I personally just use my finger when it's not for something formal.
Tada. Even Skin.






Use UD SSMM to buff the skin. 
I use this in the summer to look a little healthier and tanned. 
You can skip this if you want.










I always do my face first including cheeks, I don't know why.
So take your blush, Springsheen for me, and your brush, 
my MK blush brush. 











Tap the pan once with the brush.
 Put the brush just under your temple and drag downwards towards 
your nose, end at the apples of your cheeks.
Buff it into you skin by moving the brush in circles.






Do this on the other side of you face, duh.
Next take your highlighter, Shimpagne. 
Tap your brush (same as before) once in the pan.






Start on the top of your apples, right under your eye, 
and bring it up to your temple.
Buff again (it's my secret to awesome cheeks lol)






Add a little highlight to your nose and brows.

Your now done with your face.

-----------------------------------------------------------------
*Step 2 : EYES -- Highlight.*

You can use a base if you want like UD PP or MAC prep and prime (allergic).
 I only use them if I'm going out at night or on formal occasions.
Take your lightest shadow, I always use Provence pigment. 
I adore this.






Place a wash all over your eyes from lash line to brows, and underneath the eye too.
I use my MK e/s brush for this. 
Don't worry about fallout yet, it's bound to happen.











Now take your highlight powder, I use ELF's EBC in Luxe (the lightest colour). 
It's a cream colour. 






Use the same brush as before and place your highlight under your brow.






Use the same colour and brush and place the colour on the very inner corner of your eye. 
Drag and blend it towards the centre.






You're done highlighting. 
You could stop here and head straight to step 5, or continue onto step 3.

-----------------------------------------------------------------

Take your e/s brush and dip it in your medium brown/neutral colour. 
I use Inglot 944, it's brown with gold flecks.
Place colour on the most outer corner of your eye.
 Blend in towards the middle. 
You may have to do this a few times.
Apply the colour slightly above the crease.











Get the shape and shade you want by blending (little circles) and adding more layers of shadow.











Once you're happy with the shape take your darkest shade, Inglot 980 (black) in my case.
Using you e/s brush again, place the colour in the vary bottom of your outer v. 
Try to blend it out and up.






Now use your ELF eye defining brush with some brown. 
Place it in the outermost part of your crease. 
Drag through your crease quickly.
Using the same brush pick up a very small amount of black shadow. Blend it in your crease starting from the outer corner again. 
Go back and forth over it several times to blend 
(don't pick up any new shadow).






Take the same brush and some brown or black shadow and swipe it along your lower lash line. 
Use the darker shadow for a little more drama.

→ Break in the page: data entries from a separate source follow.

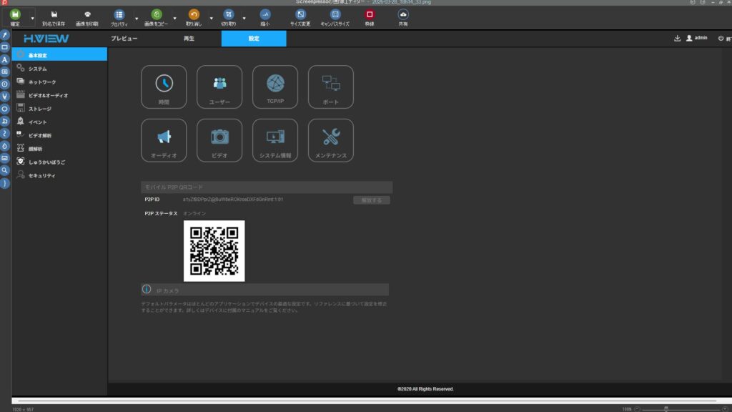Screen dimensions: 732x412
Task: Open the ポート settings tile
Action: 331,87
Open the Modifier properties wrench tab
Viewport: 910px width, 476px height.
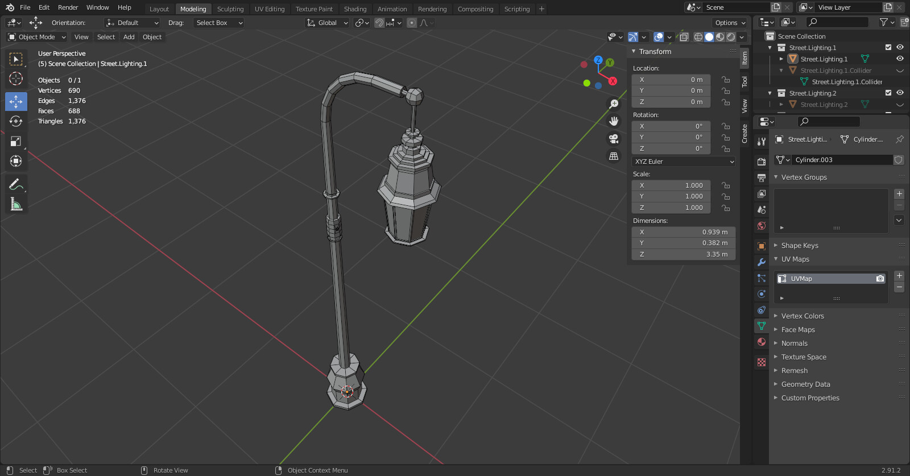[762, 262]
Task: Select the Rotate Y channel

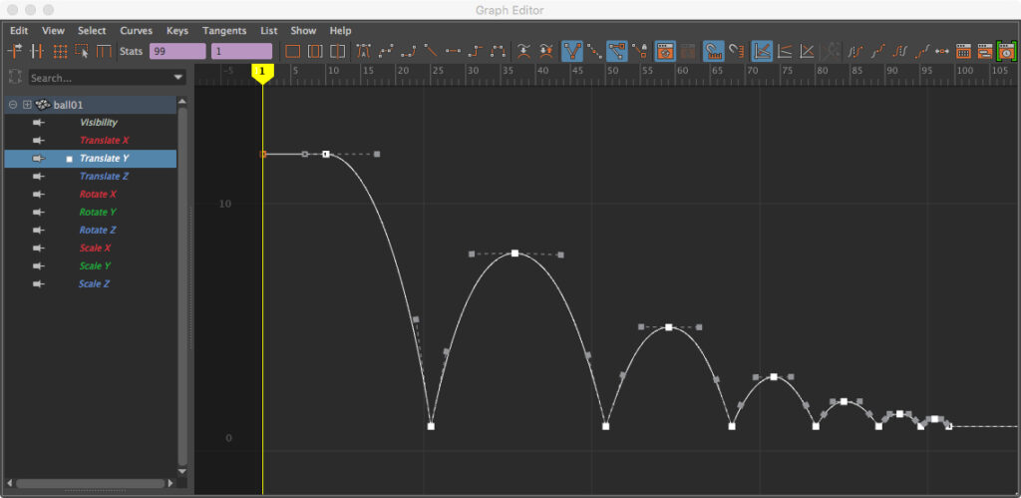Action: pos(98,213)
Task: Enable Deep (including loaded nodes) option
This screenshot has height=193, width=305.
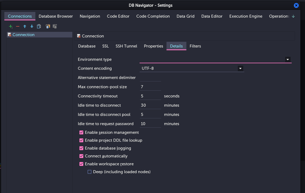Action: tap(90, 172)
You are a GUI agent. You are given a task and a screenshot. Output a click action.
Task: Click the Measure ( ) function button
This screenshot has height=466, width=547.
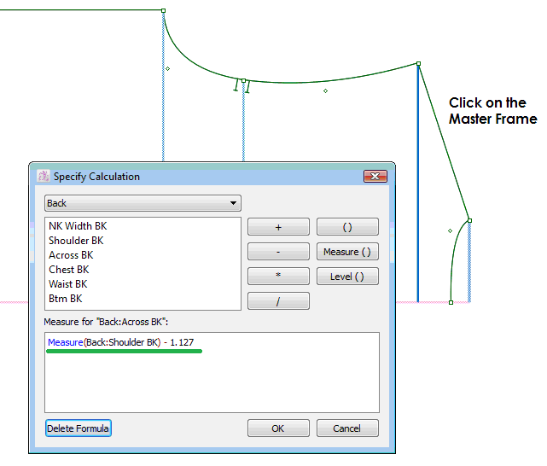pos(347,252)
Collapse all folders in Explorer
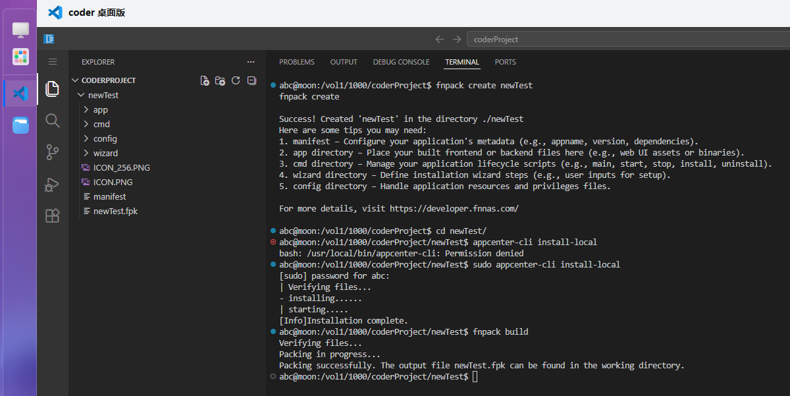790x396 pixels. pyautogui.click(x=251, y=80)
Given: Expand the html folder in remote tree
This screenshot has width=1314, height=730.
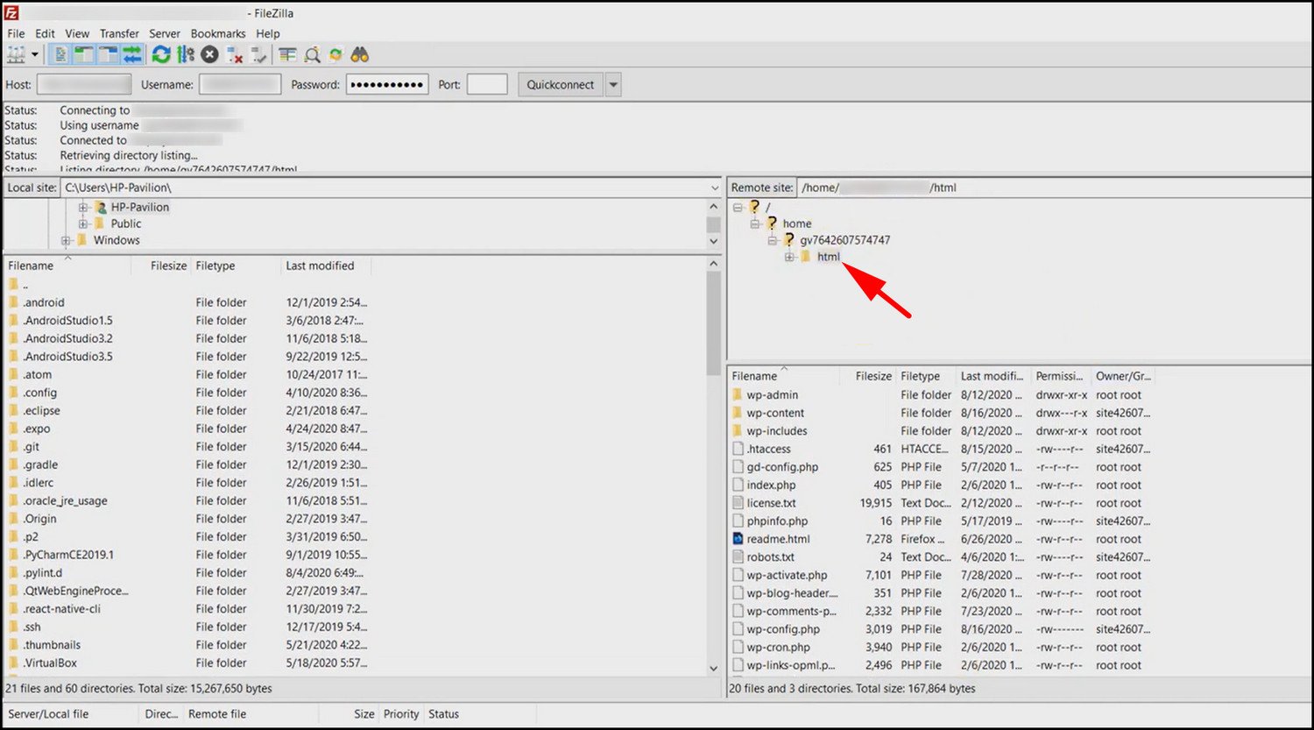Looking at the screenshot, I should click(x=789, y=257).
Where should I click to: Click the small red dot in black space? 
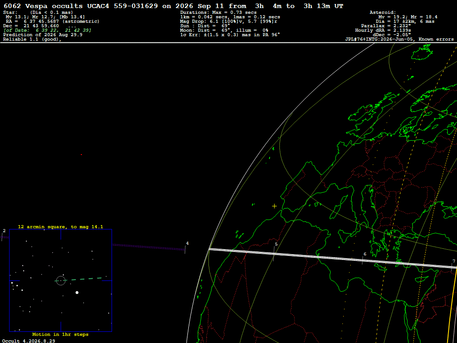(81, 155)
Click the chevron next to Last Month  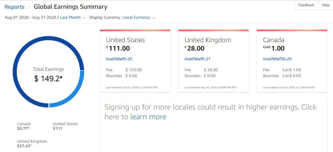click(84, 18)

Take either brush, I use the defining brush again. 
Pick up some more Provence and blend it into the top of your crease. 
Blending makes it look more natural as there will be no harsh line from where colour starts and stop.







You can end now by going to step 5, or for extra drama and glamour continue on.


----------



## knoxydoll (Jun 10, 2007)

---------------------------------------------------------------------------------
Step 4 : EYES -- Drama

Take an eyeliner in dark brown and draw a line about halfway over and under your lid. Go as far as your shadow goes.












Take a small liner brush, my PF little mini brush and blend the harsh line away.







Using the same brush grab some Sketch e/s. Blend over the liner.






Take either your little brush, defining brush or e/s brush and grab some more sketch. Blend it in the outer corner of you eye.











Take your defining brush and more sketch and add it to the crease and blend once again.






Blend your crease with Provence once again.






Your done the drama section.


-------------------------------------------------------------------------
Step 5 : FINISHING TOUCHES

Take some provence on your blush brush.






Blend it on the apples of your cheeks only.











Now take a little bit of your foundation or conceler and place it under the eye to clean up any fallout.






Tada.






I do lips then, then brows, the lashes.
So take you lip stain.






And well stain your lips.






Lips done. Add gloss if you want, I usually do just as I'm leaving the house.






Take your brow brush, I use the AP 10/0 and dip it in you brow shadow, Annabelle 218.
Make short little stroke to mimic hair, and fill in any empty spots.











Groom your brows with a brow brush.











Brows done.






I always do my mascara last so that I don't look down or up while it dries.
Grab Volume Flash Mascara.






Apply it to your lashes. Wiggle the wand a little while you drag up and out.
I always apply more on the outer edges to give them more oomph.






You're done!
















Hope you ladies liked it. I also did a purple tut at the same time on the other eye. If you guys would like to see it I can post it up.
Here's the look.


----------



## applefrite (Jun 10, 2007)

Thank you very much !!


----------



## flowerhead (Jun 11, 2007)

I really like the purple eye. I think the benetint would look more natural and prettier if you wiped the foundation off your lips before applying it though, it gives it a purpleish tone.


----------



## Jayne (Jun 11, 2007)

thanks ! 
really pretty !!


----------



## Brianne333 (Jun 14, 2007)

Beautiful!  I love that this isn't too over the top but isn't boring or plain either - thanks for sharing!


----------



## stephie06 (Jun 20, 2007)

great tut! i really liked the part on your cheeks. i get confused exactly where to place the blush & h/l, but now i know


----------



## breathless (Jun 22, 2007)

oh gosh! what a great tutorial! i really love your arrows =]] soo unique and veeeeeery helpful.
i'm such a boob at blush. now, i feel more confident. i know where to put the blush and highlight now!! wow. i'm such a doork. i would put highlight everywhere else BUT under the eye directly. 
ooh. please post the purple tut if you don't mind.


----------